Segment Start: Input data

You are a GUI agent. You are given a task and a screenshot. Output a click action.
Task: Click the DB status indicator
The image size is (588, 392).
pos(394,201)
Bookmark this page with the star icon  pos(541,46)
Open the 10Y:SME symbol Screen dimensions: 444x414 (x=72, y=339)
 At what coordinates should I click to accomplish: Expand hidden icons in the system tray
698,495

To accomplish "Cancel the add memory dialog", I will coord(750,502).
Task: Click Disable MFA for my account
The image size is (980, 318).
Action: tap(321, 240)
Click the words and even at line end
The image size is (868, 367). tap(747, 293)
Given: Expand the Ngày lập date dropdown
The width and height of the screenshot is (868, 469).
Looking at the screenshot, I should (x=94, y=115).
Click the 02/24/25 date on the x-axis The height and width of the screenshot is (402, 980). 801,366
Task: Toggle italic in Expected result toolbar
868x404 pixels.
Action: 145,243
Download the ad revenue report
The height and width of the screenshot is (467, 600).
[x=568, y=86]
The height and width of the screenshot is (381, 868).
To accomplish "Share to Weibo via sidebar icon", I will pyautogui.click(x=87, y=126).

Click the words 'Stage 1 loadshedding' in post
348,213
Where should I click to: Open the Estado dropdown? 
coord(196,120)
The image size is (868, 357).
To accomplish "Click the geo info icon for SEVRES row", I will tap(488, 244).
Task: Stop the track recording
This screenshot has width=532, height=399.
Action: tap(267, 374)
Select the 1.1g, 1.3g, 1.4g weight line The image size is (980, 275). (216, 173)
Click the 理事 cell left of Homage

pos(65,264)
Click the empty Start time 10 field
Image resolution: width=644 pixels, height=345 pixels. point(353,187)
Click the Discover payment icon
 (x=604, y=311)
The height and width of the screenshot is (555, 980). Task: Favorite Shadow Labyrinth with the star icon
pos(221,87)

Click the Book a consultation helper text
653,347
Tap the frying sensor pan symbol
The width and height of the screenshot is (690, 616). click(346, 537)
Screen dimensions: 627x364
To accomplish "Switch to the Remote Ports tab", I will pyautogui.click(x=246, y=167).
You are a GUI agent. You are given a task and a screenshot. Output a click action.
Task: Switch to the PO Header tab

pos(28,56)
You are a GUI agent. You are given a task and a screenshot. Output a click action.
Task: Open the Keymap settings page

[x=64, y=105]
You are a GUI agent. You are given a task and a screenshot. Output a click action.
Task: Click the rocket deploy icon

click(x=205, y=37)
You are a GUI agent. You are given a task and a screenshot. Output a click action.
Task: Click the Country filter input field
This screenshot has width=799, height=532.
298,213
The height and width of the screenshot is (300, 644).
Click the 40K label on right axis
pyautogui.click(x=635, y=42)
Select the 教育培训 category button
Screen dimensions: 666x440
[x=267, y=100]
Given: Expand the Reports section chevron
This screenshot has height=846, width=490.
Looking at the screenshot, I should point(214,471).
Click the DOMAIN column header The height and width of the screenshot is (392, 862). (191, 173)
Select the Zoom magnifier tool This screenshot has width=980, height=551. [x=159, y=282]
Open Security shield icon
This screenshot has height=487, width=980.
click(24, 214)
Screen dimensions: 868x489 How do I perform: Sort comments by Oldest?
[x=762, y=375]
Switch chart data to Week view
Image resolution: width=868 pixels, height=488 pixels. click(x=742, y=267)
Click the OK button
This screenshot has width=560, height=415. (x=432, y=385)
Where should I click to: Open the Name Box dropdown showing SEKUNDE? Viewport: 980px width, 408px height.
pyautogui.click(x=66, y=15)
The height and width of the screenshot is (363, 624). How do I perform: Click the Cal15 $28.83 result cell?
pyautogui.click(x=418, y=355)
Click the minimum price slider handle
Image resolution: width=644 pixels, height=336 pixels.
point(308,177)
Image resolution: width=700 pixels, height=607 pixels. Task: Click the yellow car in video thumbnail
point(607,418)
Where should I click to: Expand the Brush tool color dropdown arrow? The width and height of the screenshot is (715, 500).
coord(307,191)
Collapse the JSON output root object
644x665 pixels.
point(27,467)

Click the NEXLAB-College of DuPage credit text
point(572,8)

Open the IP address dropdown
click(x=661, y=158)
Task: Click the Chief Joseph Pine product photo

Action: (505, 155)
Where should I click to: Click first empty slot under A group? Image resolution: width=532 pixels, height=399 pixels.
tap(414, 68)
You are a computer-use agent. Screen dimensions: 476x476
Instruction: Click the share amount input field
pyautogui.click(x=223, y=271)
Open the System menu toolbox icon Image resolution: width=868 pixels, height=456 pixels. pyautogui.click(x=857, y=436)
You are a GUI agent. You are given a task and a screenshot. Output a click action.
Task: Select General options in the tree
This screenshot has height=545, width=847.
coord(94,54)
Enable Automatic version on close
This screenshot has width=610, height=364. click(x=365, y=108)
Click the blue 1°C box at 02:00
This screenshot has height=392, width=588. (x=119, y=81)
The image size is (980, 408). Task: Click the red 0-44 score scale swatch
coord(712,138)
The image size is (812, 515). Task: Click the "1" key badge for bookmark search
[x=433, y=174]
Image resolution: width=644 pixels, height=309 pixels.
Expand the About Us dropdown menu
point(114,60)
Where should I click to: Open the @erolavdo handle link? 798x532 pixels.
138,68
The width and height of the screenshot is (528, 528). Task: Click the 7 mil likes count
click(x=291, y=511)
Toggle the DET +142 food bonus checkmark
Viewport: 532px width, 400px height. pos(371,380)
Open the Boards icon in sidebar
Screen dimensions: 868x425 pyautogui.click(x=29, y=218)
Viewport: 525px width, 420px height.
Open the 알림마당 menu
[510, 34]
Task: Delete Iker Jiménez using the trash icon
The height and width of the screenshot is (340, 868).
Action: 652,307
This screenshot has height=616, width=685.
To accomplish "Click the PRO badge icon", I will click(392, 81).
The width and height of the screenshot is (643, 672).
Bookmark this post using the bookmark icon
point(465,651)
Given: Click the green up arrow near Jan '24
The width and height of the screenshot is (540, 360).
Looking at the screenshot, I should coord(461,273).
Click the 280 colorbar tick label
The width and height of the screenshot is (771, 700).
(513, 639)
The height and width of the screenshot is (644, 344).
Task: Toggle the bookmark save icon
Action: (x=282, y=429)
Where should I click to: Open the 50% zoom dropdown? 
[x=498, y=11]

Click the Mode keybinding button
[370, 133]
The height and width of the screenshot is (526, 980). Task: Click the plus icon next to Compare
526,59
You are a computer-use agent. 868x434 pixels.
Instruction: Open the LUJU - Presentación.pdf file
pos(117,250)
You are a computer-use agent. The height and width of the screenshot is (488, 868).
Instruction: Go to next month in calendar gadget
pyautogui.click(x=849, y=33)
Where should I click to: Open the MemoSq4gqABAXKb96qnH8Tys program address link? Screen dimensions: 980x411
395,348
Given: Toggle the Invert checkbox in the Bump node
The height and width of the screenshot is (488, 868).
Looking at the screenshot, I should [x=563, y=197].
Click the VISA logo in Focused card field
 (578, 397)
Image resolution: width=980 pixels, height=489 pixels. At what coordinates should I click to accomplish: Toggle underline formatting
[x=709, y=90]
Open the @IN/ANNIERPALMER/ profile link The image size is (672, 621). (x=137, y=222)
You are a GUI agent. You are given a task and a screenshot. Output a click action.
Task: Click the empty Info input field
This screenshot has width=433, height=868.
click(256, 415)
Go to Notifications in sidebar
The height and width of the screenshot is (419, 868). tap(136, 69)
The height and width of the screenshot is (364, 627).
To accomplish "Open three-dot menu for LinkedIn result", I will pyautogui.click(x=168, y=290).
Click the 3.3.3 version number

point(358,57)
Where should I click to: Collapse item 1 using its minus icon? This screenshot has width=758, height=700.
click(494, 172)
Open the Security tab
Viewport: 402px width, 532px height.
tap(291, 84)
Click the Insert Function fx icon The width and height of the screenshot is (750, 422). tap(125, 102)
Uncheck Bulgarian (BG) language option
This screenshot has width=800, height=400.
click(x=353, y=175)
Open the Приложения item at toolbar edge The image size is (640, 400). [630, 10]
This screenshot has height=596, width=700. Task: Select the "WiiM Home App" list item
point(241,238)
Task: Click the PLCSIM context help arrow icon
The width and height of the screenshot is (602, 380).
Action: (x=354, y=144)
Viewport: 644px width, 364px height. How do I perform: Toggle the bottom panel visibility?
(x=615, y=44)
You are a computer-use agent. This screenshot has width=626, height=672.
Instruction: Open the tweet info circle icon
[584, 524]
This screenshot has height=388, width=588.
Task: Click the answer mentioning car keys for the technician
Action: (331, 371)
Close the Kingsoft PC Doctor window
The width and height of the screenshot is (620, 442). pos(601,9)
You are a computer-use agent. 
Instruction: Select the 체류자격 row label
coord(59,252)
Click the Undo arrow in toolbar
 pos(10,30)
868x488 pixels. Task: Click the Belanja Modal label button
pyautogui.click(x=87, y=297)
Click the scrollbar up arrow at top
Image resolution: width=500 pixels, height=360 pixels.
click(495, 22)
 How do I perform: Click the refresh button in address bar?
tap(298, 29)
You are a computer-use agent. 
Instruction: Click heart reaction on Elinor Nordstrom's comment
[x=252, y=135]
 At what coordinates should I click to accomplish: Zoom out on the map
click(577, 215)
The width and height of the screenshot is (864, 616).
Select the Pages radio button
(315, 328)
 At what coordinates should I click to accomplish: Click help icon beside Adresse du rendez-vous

Segment End: Input data

Please reproduce the lines from the line with "Task: Click the Country filter input field" to the line with "Given: Expand the Reports section chevron", both ends included, exactly as they appear above.

Task: Click the Country filter input field
This screenshot has width=799, height=532.
298,213
The height and width of the screenshot is (300, 644).
Click the 40K label on right axis
pyautogui.click(x=635, y=42)
Select the 教育培训 category button
Screen dimensions: 666x440
[x=267, y=100]
Given: Expand the Reports section chevron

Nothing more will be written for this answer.